TO BE DONE: Count the lines in the records below that contain the string "output", with case counting. Reply with the number alone.

Word and item location data:
╭──
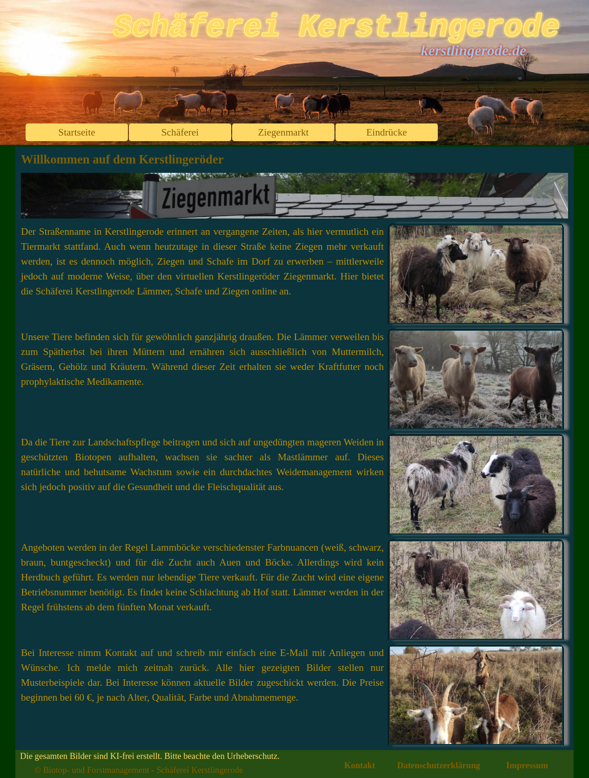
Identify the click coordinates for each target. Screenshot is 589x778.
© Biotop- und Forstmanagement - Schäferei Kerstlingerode (138, 770)
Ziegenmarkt (283, 132)
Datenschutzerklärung (438, 765)
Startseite (76, 132)
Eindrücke (386, 132)
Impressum (527, 765)
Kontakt (359, 765)
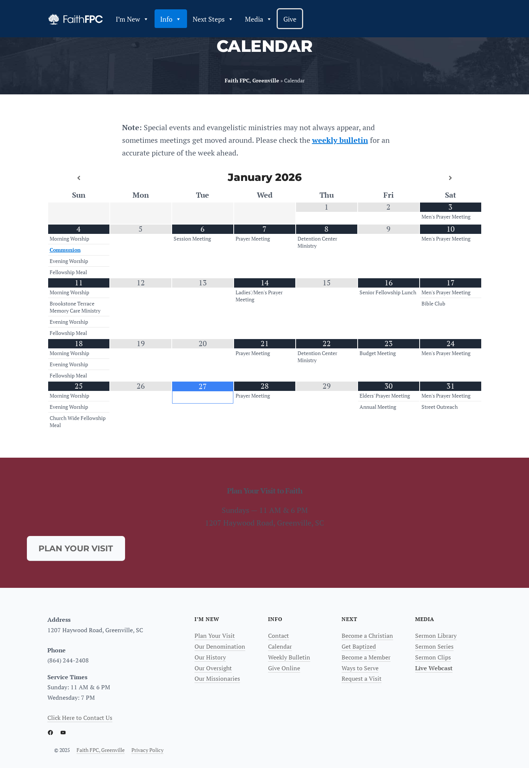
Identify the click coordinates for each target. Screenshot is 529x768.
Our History (210, 657)
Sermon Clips (433, 657)
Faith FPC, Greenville (101, 749)
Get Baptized (359, 646)
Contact (278, 635)
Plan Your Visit (215, 635)
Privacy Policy (147, 749)
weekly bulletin (340, 140)
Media (258, 19)
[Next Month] (450, 178)
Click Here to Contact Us (79, 718)
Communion (65, 250)
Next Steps (213, 19)
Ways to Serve (360, 668)
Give (289, 19)
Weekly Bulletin (289, 657)
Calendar (280, 646)
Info (170, 19)
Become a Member (366, 657)
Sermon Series (434, 646)
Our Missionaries (217, 678)
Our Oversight (213, 668)
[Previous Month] (78, 178)
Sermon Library (436, 635)
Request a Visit (362, 678)
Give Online (284, 668)
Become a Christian (367, 635)
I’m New (132, 19)
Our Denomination (220, 646)
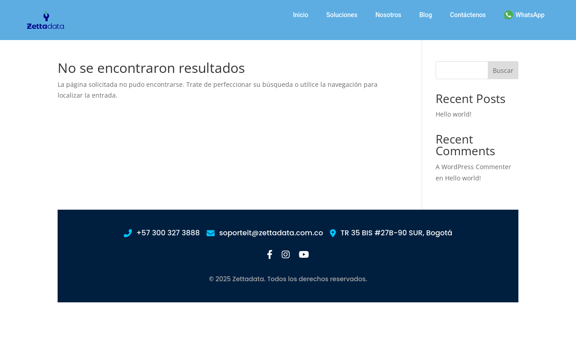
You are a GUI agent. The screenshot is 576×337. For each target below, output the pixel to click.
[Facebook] (270, 255)
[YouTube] (304, 255)
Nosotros (388, 14)
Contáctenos (468, 14)
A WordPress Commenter (473, 166)
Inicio (300, 14)
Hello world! (454, 114)
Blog (425, 14)
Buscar (503, 70)
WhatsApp (524, 14)
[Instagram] (286, 255)
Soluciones (341, 14)
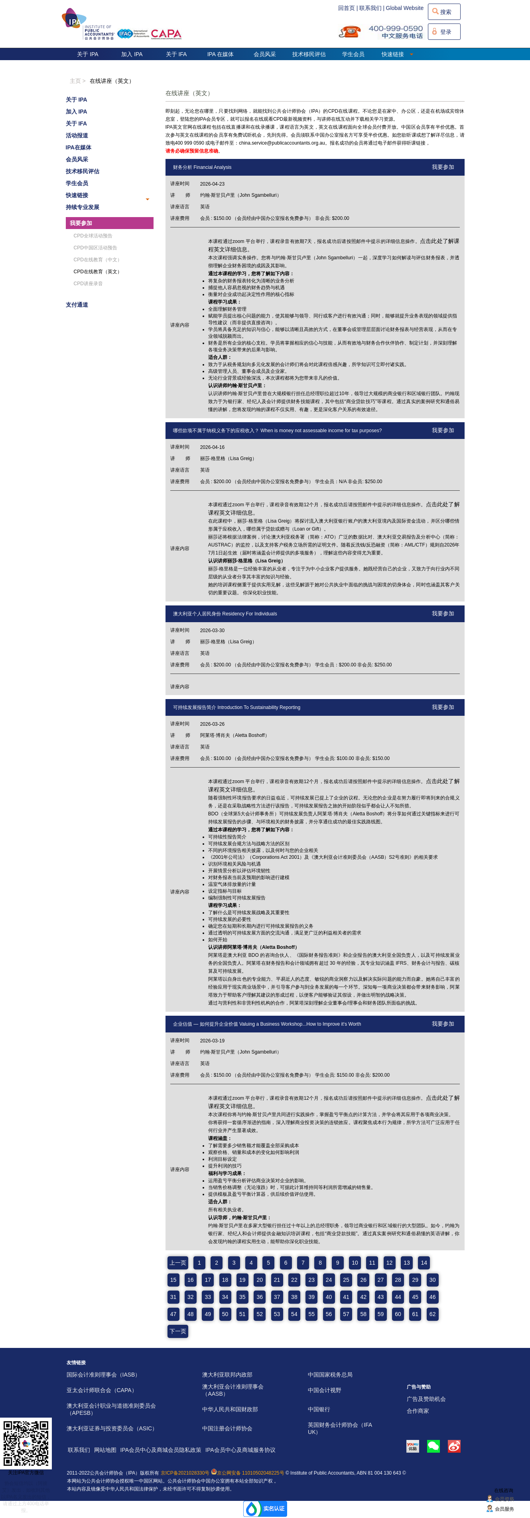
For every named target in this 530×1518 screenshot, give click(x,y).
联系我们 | (372, 8)
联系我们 (79, 1450)
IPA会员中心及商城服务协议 (240, 1450)
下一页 (177, 1331)
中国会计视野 (324, 1390)
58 (363, 1314)
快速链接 (398, 54)
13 (407, 1262)
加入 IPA (131, 54)
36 (259, 1297)
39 (311, 1297)
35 (242, 1297)
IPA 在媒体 (220, 54)
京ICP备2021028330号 (185, 1473)
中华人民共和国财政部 (230, 1409)
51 (242, 1314)
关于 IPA (87, 54)
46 (433, 1297)
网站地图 (105, 1450)
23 (311, 1280)
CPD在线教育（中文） (98, 259)
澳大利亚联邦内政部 (227, 1374)
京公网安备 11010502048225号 (247, 1473)
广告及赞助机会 (426, 1399)
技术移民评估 (309, 54)
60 (398, 1314)
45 (415, 1297)
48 (190, 1314)
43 (381, 1297)
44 (398, 1297)
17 (208, 1280)
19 (242, 1280)
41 (346, 1297)
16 (190, 1280)
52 (259, 1314)
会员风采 (265, 54)
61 (415, 1314)
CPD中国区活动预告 (95, 248)
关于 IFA (176, 54)
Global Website (405, 8)
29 (415, 1280)
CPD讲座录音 (88, 283)
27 (381, 1280)
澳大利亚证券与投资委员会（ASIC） (112, 1428)
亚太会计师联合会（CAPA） (102, 1390)
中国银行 (319, 1409)
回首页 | (348, 8)
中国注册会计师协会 (227, 1428)
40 (329, 1297)
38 (294, 1297)
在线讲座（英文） (112, 81)
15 (173, 1280)
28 (398, 1280)
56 (329, 1314)
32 (190, 1297)
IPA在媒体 (78, 147)
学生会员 (353, 54)
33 (208, 1297)
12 (389, 1262)
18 (225, 1280)
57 (346, 1314)
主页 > (78, 81)
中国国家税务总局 (330, 1374)
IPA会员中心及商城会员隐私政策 (161, 1450)
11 (372, 1262)
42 (363, 1297)
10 (355, 1262)
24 (329, 1280)
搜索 (445, 12)
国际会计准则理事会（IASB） (104, 1374)
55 (311, 1314)
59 (381, 1314)
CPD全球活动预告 (93, 236)
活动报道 (77, 135)
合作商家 (418, 1411)
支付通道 (77, 305)
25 (346, 1280)
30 (433, 1280)
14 (424, 1262)
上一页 (177, 1262)
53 (277, 1314)
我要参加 (81, 223)
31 (173, 1297)
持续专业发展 (82, 207)
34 (225, 1297)
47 (173, 1314)
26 (363, 1280)
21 (277, 1280)
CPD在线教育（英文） (98, 271)
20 (259, 1280)
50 (225, 1314)
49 (208, 1314)
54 (294, 1314)
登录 (445, 32)
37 (277, 1297)
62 (433, 1314)
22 (294, 1280)
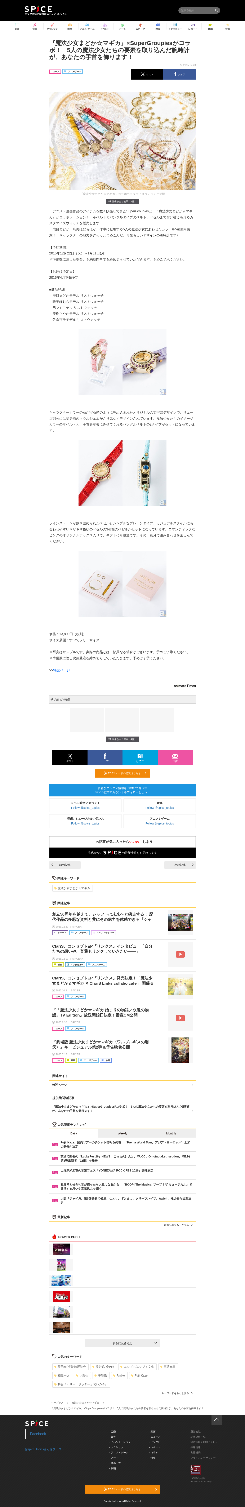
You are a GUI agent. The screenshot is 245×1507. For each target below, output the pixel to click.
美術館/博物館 (103, 1366)
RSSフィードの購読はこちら (125, 773)
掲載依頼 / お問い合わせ (204, 1442)
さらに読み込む (134, 1343)
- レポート (155, 1447)
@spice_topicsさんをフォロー (44, 1449)
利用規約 (196, 1452)
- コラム (153, 1452)
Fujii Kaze (139, 1375)
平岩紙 (100, 1375)
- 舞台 (112, 1436)
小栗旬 (82, 1375)
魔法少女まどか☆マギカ (72, 888)
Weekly (122, 1133)
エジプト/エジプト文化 (137, 1366)
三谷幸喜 (167, 1366)
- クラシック (116, 1447)
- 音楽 (112, 1431)
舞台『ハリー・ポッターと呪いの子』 (81, 1384)
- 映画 (112, 1468)
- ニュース (155, 1436)
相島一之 (62, 1375)
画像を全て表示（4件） (122, 201)
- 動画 (152, 1431)
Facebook (38, 1434)
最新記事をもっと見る (178, 1224)
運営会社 (196, 1431)
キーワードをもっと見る (177, 1393)
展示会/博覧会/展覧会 (70, 1366)
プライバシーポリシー (203, 1457)
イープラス (57, 1402)
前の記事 (61, 865)
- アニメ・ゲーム (118, 1452)
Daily (73, 1133)
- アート (113, 1457)
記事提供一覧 (198, 1436)
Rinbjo (119, 1375)
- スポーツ (115, 1463)
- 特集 (152, 1457)
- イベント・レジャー (121, 1442)
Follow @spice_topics (85, 807)
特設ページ (61, 670)
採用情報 (196, 1447)
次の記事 (183, 865)
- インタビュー (157, 1442)
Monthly (171, 1133)
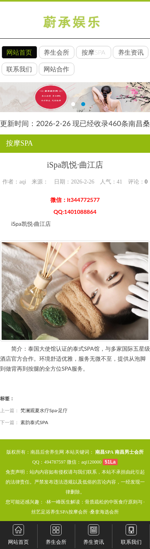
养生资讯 (131, 52)
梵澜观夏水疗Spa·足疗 (44, 410)
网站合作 (56, 69)
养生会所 (56, 52)
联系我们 (19, 69)
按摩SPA (93, 52)
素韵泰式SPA (34, 422)
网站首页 (19, 52)
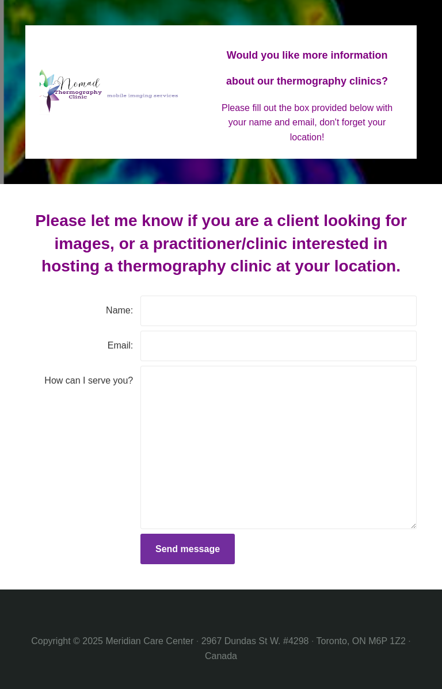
╰──
RESPONSE FOR THIS EXERCISE: 2